Various clinical outcome studies have consistently reported high dissatisfaction rate (25–33%) among the patients after hallux valgus surgery. We believe that a patient’s pre-operative expectations may play a major role in post-operative satisfaction.

Patients & Methods

Questionnaires were sent to 104 patients anonymously who were given a list of reasons and asked which they hoped to improve by having the surgery. They were also asked to list, in the order of priority, goals that they hoped to achieve from surgery.

Results

Overall, improvement in the ability to walk was the most important reason. Most patients also wished to reduce pain over bunion and to regain the ability to wear daily shoes. However, the expectations of patients vary significantly according to age. Patients under 40 placed more importance on their ability to wear dress shoes and improvement in functional activities.

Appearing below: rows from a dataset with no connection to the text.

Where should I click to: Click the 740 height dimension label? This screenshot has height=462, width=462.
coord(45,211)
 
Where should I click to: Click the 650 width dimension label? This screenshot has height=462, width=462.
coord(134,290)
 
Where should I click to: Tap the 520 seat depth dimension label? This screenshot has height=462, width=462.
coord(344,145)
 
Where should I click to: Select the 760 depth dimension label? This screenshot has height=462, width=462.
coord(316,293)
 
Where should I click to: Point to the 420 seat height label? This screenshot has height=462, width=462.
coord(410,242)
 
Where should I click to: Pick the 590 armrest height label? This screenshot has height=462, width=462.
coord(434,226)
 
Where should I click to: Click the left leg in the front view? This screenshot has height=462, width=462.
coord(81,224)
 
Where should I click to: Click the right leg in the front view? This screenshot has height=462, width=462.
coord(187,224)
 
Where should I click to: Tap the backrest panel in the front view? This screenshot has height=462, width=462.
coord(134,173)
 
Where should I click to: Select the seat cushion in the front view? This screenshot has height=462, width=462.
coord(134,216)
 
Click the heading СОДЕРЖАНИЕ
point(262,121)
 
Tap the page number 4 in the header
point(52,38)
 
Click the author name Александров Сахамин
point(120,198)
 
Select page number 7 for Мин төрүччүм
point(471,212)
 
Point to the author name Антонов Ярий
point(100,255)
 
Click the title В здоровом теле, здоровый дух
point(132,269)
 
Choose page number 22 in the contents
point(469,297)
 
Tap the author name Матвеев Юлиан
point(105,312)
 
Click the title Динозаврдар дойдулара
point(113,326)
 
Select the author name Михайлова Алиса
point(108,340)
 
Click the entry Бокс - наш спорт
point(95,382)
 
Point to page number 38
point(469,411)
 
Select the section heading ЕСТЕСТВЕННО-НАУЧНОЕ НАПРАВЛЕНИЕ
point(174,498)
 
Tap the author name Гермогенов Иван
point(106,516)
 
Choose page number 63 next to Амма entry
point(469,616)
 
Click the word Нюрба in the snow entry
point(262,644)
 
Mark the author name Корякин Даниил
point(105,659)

Patients between the age of 40 and 60 were more interested to improve physical appearance. Pain on other toes, and the abilities to squat and climb stairs are the main concerns for patients above 60. For the male patients, to be able to continue work is the second most important reason after improvement in walking ability. This is in contrast to the female group where the ability to wear shoes of their choice is more important. Occupation did not make any significant difference.

Conclusions

This study shows that patients have different expectations that can influence the choice of operation. We believe that understanding patients preoperative expectation is crucial in achieving better patient satisfaction, and it should be an important consideration in planning appropriate operation for the patients.